The doctor drifted in and out of consciousness.
“Samuel,” I said, “what were you trying to tell me?”
His eyelids moved.
“Robert came to me before he died.”
“When?”
“Two weeks before.”
“For what?”
“He was having chest pain.”
I felt Martin become still beside me.
“Was something wrong with his heart?”
“No.”
“But the medical examiner said—”
“I know what the report said.”
The ambulance siren rose around us.
Dr. Bennett’s breathing became shallow.
“I ran tests. His heart was strong. The pain came from stress, nothing more.”

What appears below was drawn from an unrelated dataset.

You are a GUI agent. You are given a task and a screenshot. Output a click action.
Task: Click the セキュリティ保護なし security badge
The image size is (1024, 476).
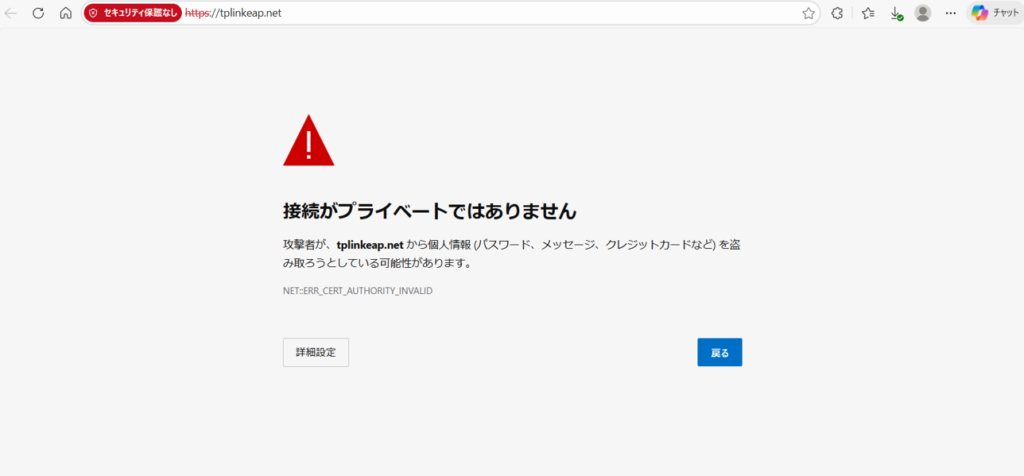(133, 13)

“Then why did the examiner conclude he may have suffered a cardiac event?”
“Because of a letter from my office.”
“The letter was forged?”
Dr. Bennett closed his eyes.
“Not completely.”
I gripped the side of the stretcher.
“What does that mean?”
“The test results were real. The conclusion was changed.”
“By Daniel?”
“No.”
Martin leaned closer.
“Samuel, you need to be very clear.”
The doctor opened his eyes.
He looked at Martin.
Fear moved across his face.
“After Robert died, someone came to my office with copies of the financial records Susan had taken from the crash. He said my clinic would be connected to illegal payments unless I signed a statement saying Robert had shown signs of cardiac disease.”
“Who?” I asked.
Dr. Bennett began trembling.
“He said the statement would protect the family from a murder investigation.”
“Who said that?”
Dr. Bennett kept staring at Martin.
“The man who knew exactly what language the medical examiner needed.”
Martin’s face lost all color.
“Samuel,” he said, “you are confused.”
“No.”
Dr. Bennett lifted one weak hand and pointed at him.
“It was you.”
I looked at the man who had been my attorney for thirty years.
The man who came to my kitchen the morning after the wedding.
The man who helped uncover every lie.
The man holding Robert’s letter when the safety-deposit box was opened.
Martin Hayes stared back at me.
Then the ambulance doors opened at the hospital.
Two officers waited outside.
Martin reached slowly into his jacket.
One officer shouted for him to show his hands.
Instead, Martin pulled out his phone and pressed a single button.
Somewhere far away, a signal activated.
At that same moment, every light in the ambulance went dark.
And Daniel’s upload reached one hundred percent.